- _EXERCISE REQUIREMENTS_:
Your answer should hold all lines of the entries that include the word "Enable".

►

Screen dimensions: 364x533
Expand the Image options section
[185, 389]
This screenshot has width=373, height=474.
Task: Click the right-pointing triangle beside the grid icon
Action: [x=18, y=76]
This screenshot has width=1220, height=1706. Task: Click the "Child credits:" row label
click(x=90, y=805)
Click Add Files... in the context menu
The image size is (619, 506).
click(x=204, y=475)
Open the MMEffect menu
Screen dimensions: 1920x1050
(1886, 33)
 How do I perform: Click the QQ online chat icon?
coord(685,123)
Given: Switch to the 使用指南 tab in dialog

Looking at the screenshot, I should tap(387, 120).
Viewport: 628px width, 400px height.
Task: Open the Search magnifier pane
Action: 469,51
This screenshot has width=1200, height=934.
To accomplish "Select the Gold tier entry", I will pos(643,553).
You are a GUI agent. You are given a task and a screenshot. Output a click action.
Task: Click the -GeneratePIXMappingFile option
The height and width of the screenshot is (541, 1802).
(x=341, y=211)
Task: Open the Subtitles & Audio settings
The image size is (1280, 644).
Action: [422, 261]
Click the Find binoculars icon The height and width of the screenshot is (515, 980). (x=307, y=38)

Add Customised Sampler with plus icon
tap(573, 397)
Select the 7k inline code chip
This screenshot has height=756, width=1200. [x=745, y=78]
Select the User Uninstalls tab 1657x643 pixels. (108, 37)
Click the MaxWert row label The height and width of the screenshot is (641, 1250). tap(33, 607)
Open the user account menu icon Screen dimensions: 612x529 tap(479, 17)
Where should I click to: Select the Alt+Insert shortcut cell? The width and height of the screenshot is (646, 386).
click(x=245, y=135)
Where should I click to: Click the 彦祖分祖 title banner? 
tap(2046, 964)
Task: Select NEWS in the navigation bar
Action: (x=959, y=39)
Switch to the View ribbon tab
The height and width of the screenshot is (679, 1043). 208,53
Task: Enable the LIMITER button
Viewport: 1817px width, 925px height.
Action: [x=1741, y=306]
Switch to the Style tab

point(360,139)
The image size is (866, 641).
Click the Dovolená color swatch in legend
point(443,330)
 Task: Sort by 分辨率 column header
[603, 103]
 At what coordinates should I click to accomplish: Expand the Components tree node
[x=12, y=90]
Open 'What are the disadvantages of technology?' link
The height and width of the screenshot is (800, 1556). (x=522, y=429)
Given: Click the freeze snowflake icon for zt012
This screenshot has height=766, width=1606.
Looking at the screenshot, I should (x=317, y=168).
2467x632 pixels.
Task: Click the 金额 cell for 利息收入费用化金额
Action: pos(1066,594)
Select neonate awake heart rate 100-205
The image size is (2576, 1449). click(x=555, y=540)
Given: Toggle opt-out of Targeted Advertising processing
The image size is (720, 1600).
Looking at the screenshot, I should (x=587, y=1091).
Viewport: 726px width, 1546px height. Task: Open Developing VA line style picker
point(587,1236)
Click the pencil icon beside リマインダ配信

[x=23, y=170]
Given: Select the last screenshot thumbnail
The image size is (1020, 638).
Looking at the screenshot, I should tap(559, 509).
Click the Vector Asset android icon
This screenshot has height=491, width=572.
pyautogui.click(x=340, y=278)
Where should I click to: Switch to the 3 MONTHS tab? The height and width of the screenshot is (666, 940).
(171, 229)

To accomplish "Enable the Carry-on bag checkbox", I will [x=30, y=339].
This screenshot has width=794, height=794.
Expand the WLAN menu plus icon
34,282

◄

- _RESPONSE TO THIS EXERCISE_:
Task: Enable the LIMITER button
To accomplish "Enable the Carry-on bag checkbox", I will [x=30, y=339].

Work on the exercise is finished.